-- Begin Dataset excerpts --

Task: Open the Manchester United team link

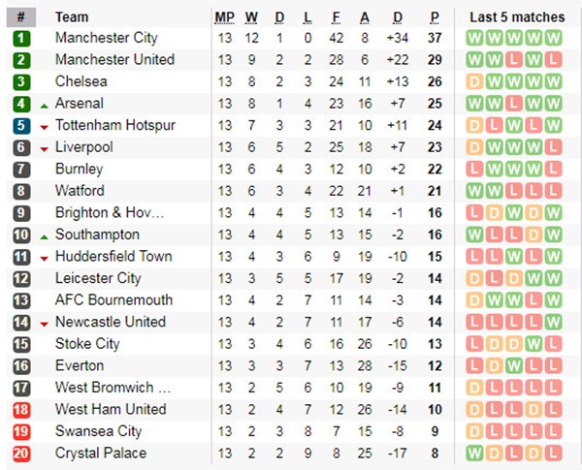Action: [114, 60]
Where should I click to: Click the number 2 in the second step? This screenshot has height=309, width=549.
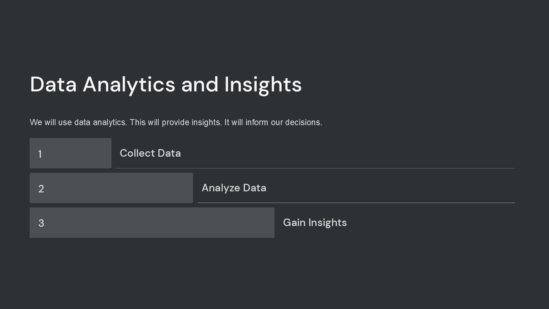pos(41,189)
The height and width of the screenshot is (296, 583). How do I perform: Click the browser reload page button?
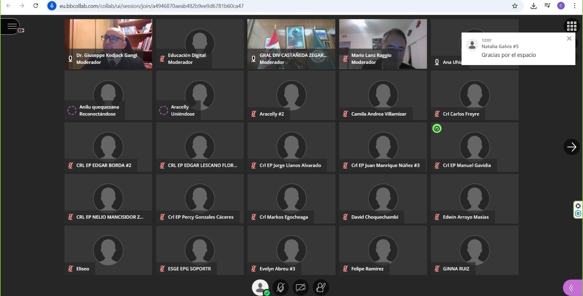36,6
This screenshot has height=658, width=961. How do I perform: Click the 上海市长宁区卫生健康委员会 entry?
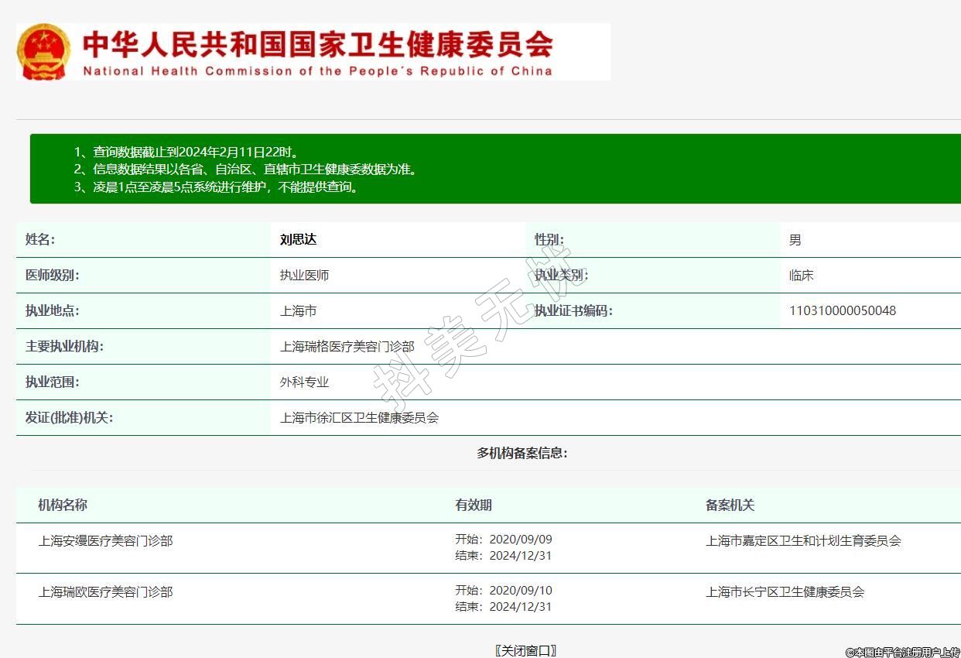tap(785, 592)
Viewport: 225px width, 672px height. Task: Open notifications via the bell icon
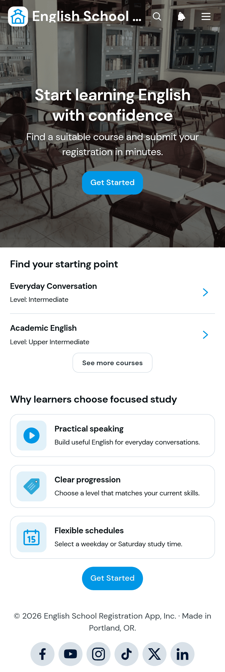181,16
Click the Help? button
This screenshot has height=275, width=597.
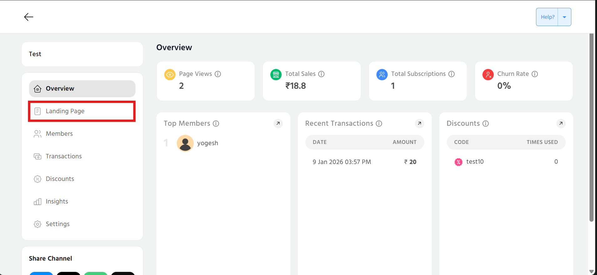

-- End Dataset excerpts --

Requirements: Rewrite the data from the line with "The height and" through the end, swapping each "screenshot" for "image" and changing nothing else. Leave the pictures out of your answer.

In response:
The height and width of the image is (296, 583). How do I perform: Click the browser reload page button?
36,6
This image has height=658, width=961. How do I perform: Click the 上海市长宁区卫生健康委员会 entry?
tap(785, 592)
Viewport: 225px width, 672px height. Task: Open notifications via the bell icon
181,16
Click the Help? button
This image has height=275, width=597.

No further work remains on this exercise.